### Exercise brief
From the first line to the last, repeat the data exactly but leave out the pictures.

========================================================================

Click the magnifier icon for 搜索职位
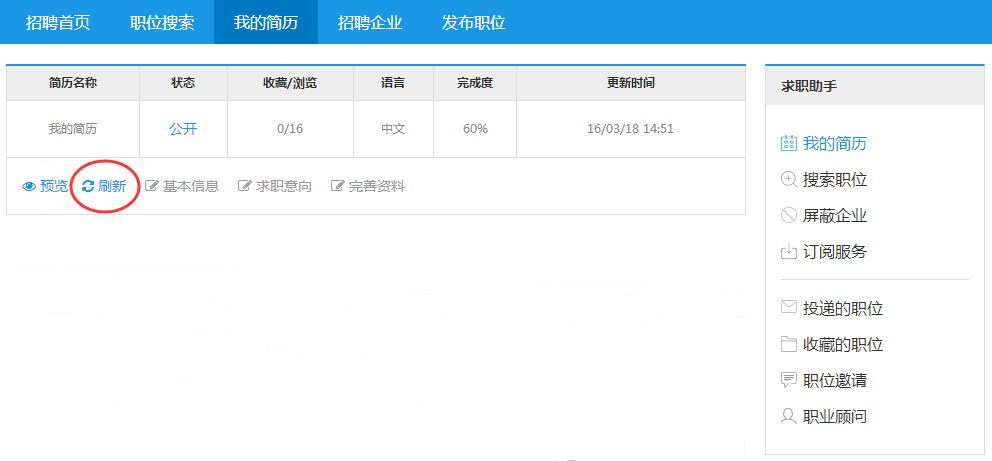[788, 179]
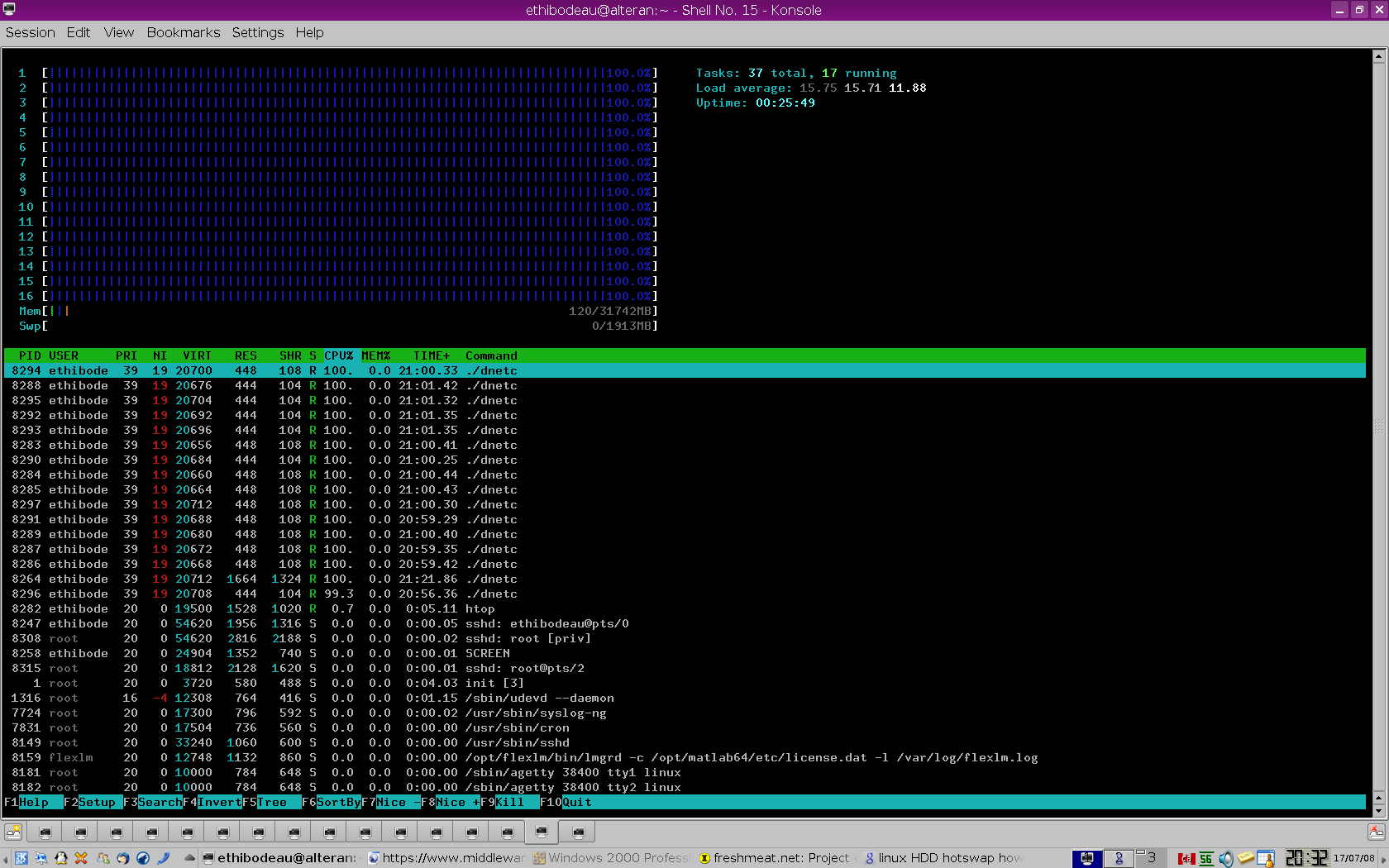Switch to the first Konsole session tab

[x=45, y=832]
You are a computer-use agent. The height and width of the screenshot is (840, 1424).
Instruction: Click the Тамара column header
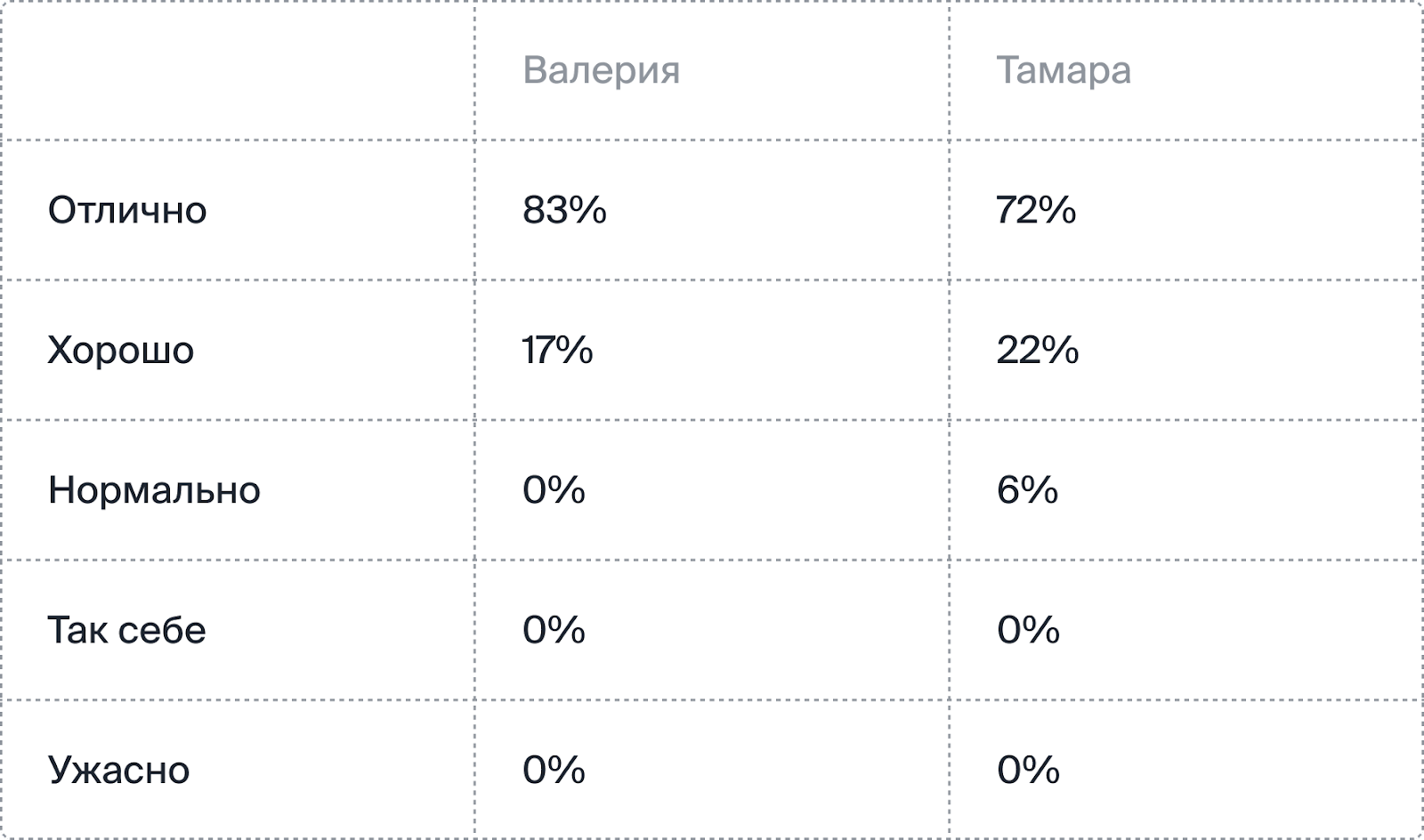click(1064, 70)
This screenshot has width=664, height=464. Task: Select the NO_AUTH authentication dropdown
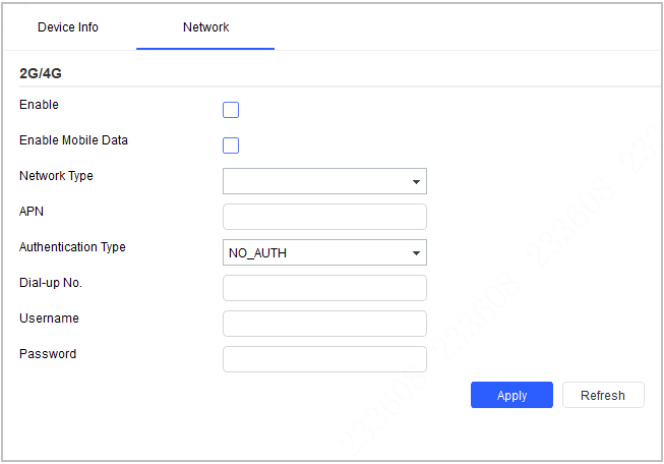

========================================================================

### Solution
Click the magnifier icon for 搜索职位
[788, 179]
Switch to the first Konsole session tab

[x=45, y=832]
You are a computer-use agent. The height and width of the screenshot is (840, 1424).
Instruction: Click the Тамара column header
click(1064, 70)
This screenshot has width=664, height=464. Task: Select the NO_AUTH authentication dropdown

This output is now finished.